Direct communication between the patient and family is primary in end-of-life family care.14 The inability of family members to visit during the last few days of a patient’s life affects his/her mental preparation for death, hinders emotional support, and causes severe distress.10 Therefore, visitation for the purpose of saying goodbye is extremely important for individualized care.15-17 A survey of bereaved families in Japan reported that over 90% of family members wished to be present at the time of the patient’s death.18 Direct visitations at the last few days of the patient’s life are important and meaningful for the bereaved families.
In Spite of online visitations are provided in our PCU, among the bereaved family members, only three responded that they had conducted online visitation. There were two explanations provided for the item “others,” which was the most common reason selected for not conducting online visitations. The first was “I was able to visit directly” and the second was “the patient’s state was poor and we could not talk to them.” The average duration of hospital stays for patients who died was 23 days, with the prognosis of death predicted to be in units of weeks from the time of hospitalization. Therefore, there were many patients in poor condition who verbal communication was unavailable. As direct visitations were allowed (albeit with conditions), there were few opportunities for conducting online visitations, thereby reducing its frequency. However, some responses were “I do not know how to do it” and “I am not accustomed to it.” The medical staff were also not familiar with online visitations, and information about the online visitation procedure was insufficient. Due to its effectiveness and importance, online visitations were deemed an alternative method when in-person visitations were difficult.19-21 Online visitations stabilized the patient’s mind and influenced the satisfaction of the bereaved family members.22 Similar to bedside manner, verbal and nonverbal website manner skills is essential during online visits.23 Anticipating an increased frequency of imposing visitor restrictions due to the COVID-19 pandemic, medical professionals must be educated to become skilled in online visitations even at the end-of-life care.
Limitations
There are several limitations to this study.
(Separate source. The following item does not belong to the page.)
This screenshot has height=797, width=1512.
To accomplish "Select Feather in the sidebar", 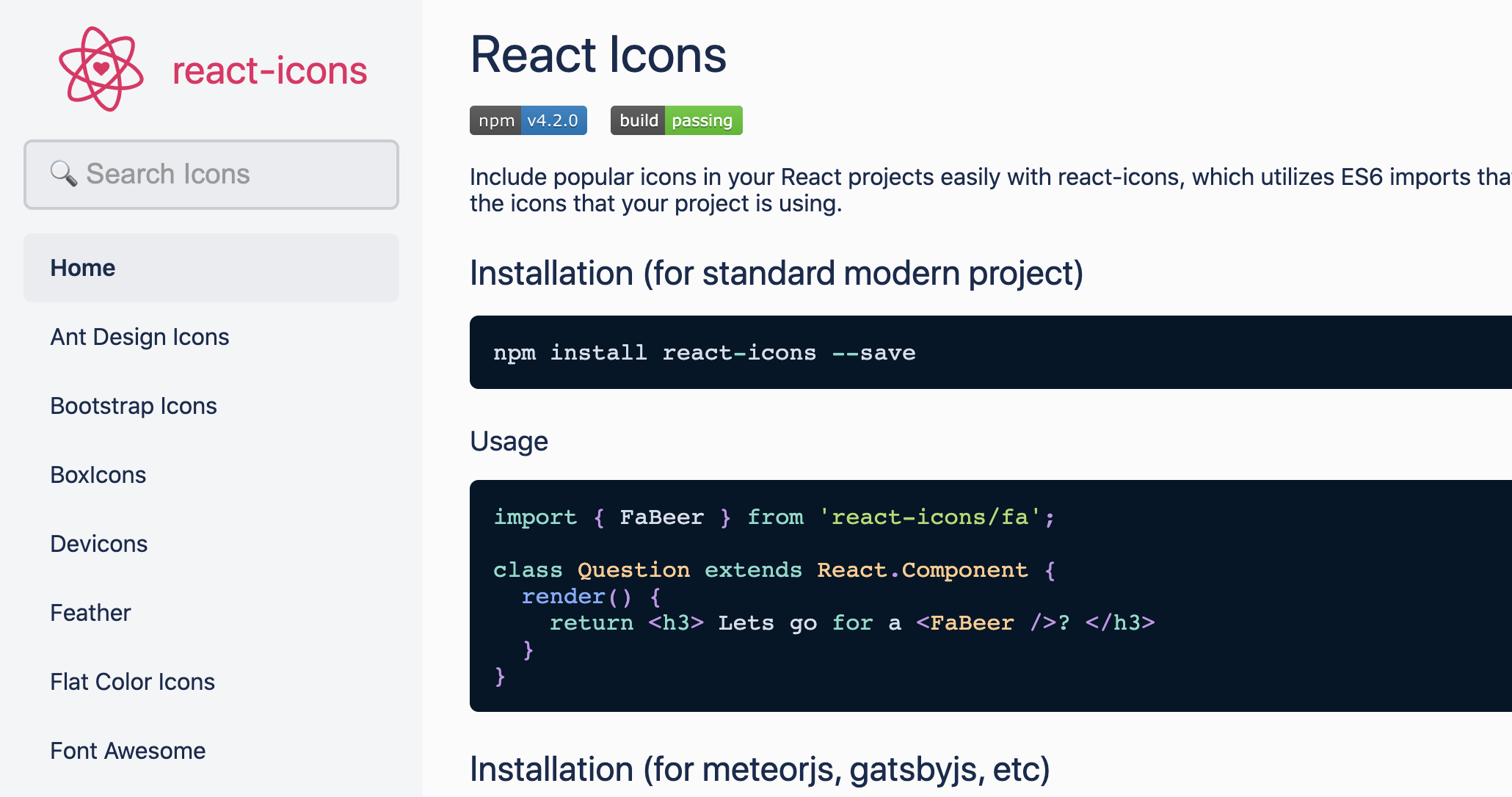I will [90, 613].
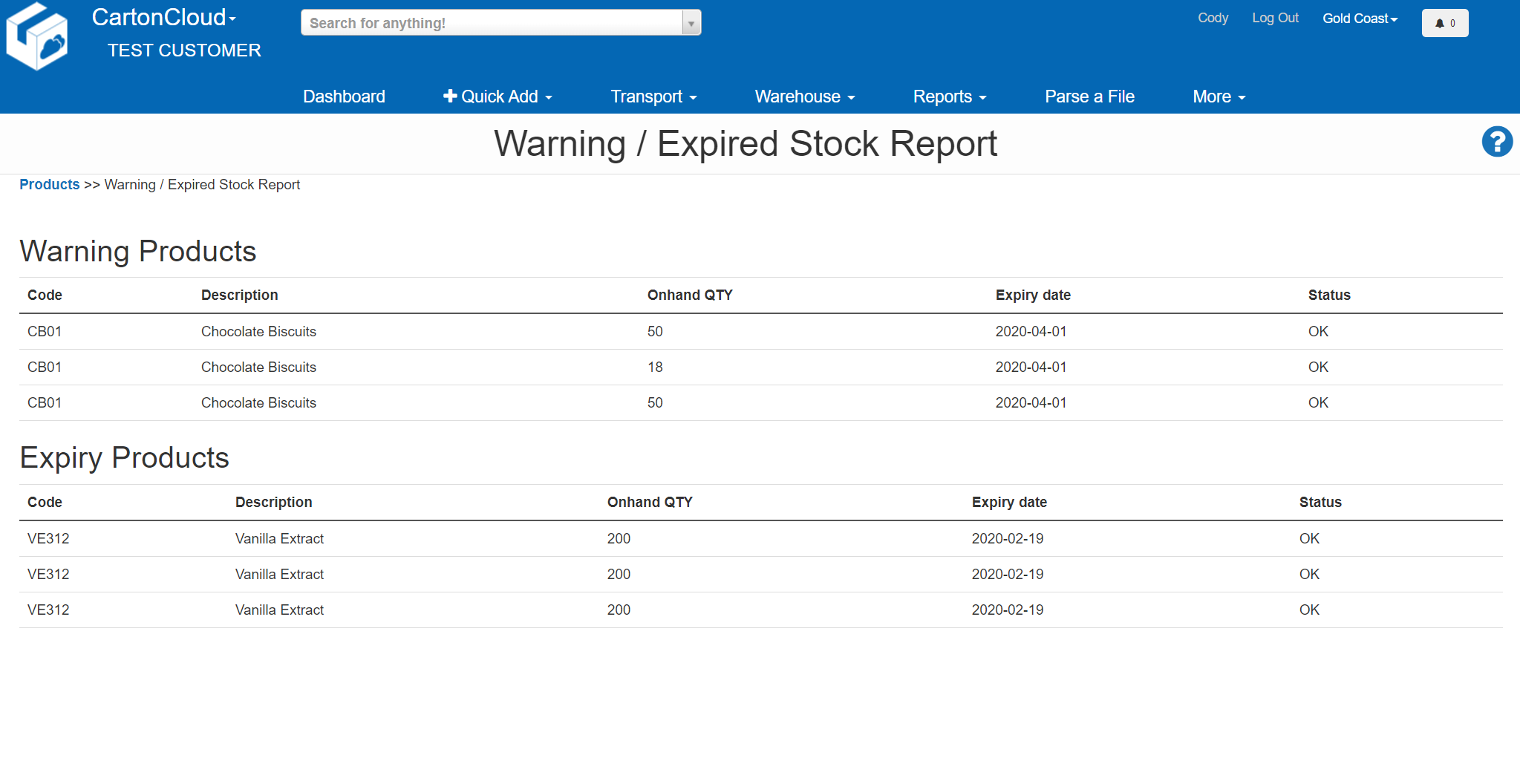Open the search field dropdown arrow icon
This screenshot has height=784, width=1520.
(x=691, y=22)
First, the participants were bereaved family members from a single medical institution, and the small sample size may have resulted in limited responses. Second, as the decision to respond to the survey was the bereaved family members’ choice, responses were not received from all bereaved family members. The bias of the opinions of non-respondents was not reflected in this study and should be considered. Third, the validity of the survey questions used in this study was not verified.
Conclusions
The spread of the COVID-19 pandemic resulted in the imposing of visit restrictions in the PCU. Bereaved family members experienced a negative impact on visitations. On the other hand, they deemed to spend enough time with the patient before their death even during the pandemic. They felt that the restrictions were unavoidable and understood the need for such visit restrictions. It is recommended that considerations be made to enable direct visitations during the last few days of the patient’s life while taking infection countermeasures in the future.
Acknowledgments
The authors thank the patients and families for their cooperation in this study.
Footnotes
The author(s) declared no potential conflicts of interest with respect to the research, authorship, and/or publication of this article.
Funding: The author(s) received no financial support for the research, authorship, and/or publication of this article.